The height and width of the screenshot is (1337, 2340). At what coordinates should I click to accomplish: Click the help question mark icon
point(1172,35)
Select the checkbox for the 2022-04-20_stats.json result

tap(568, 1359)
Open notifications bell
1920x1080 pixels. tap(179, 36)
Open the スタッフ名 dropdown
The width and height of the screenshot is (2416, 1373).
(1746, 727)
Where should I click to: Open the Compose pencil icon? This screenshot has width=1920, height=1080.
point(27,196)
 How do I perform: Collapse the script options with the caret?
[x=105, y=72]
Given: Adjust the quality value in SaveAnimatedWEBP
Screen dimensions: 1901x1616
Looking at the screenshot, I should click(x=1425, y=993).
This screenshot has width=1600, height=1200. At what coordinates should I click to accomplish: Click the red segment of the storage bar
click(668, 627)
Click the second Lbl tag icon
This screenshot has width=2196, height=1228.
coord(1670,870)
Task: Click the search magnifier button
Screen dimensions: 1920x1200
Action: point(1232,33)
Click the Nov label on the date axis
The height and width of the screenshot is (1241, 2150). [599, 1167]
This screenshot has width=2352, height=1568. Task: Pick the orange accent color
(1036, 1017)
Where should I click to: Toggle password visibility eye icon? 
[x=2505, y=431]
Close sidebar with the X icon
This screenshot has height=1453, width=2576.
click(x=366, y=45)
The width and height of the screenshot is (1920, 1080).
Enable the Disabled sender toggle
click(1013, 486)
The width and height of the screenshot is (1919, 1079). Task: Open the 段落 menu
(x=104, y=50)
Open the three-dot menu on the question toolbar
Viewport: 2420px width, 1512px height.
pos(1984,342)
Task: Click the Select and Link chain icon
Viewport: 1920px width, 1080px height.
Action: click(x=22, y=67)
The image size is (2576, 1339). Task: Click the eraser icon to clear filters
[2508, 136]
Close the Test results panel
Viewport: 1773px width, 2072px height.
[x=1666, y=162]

**Task goal**: Reproduce the data above in full, with no line missing.

**Response to the task**:
The height and width of the screenshot is (1337, 2340). At what coordinates should I click to accomplish: Click the help question mark icon
point(1172,35)
Select the checkbox for the 2022-04-20_stats.json result

tap(568, 1359)
Open notifications bell
1920x1080 pixels. tap(179, 36)
Open the スタッフ名 dropdown
The width and height of the screenshot is (2416, 1373).
(1746, 727)
Where should I click to: Open the Compose pencil icon? This screenshot has width=1920, height=1080.
point(27,196)
 How do I perform: Collapse the script options with the caret?
[x=105, y=72]
Given: Adjust the quality value in SaveAnimatedWEBP
Screen dimensions: 1901x1616
Looking at the screenshot, I should click(x=1425, y=993).
This screenshot has width=1600, height=1200. At what coordinates should I click to accomplish: Click the red segment of the storage bar
click(668, 627)
Click the second Lbl tag icon
This screenshot has width=2196, height=1228.
coord(1670,870)
Task: Click the search magnifier button
Screen dimensions: 1920x1200
Action: point(1232,33)
Click the Nov label on the date axis
The height and width of the screenshot is (1241, 2150). [599, 1167]
This screenshot has width=2352, height=1568. Task: Pick the orange accent color
(1036, 1017)
Where should I click to: Toggle password visibility eye icon? 
[x=2505, y=431]
Close sidebar with the X icon
This screenshot has height=1453, width=2576.
click(x=366, y=45)
The width and height of the screenshot is (1920, 1080).
Enable the Disabled sender toggle
click(1013, 486)
The width and height of the screenshot is (1919, 1079). Task: Open the 段落 menu
(x=104, y=50)
Open the three-dot menu on the question toolbar
Viewport: 2420px width, 1512px height.
pos(1984,342)
Task: Click the Select and Link chain icon
Viewport: 1920px width, 1080px height.
Action: click(x=22, y=67)
The image size is (2576, 1339). Task: Click the eraser icon to clear filters
[2508, 136]
Close the Test results panel
Viewport: 1773px width, 2072px height.
[x=1666, y=162]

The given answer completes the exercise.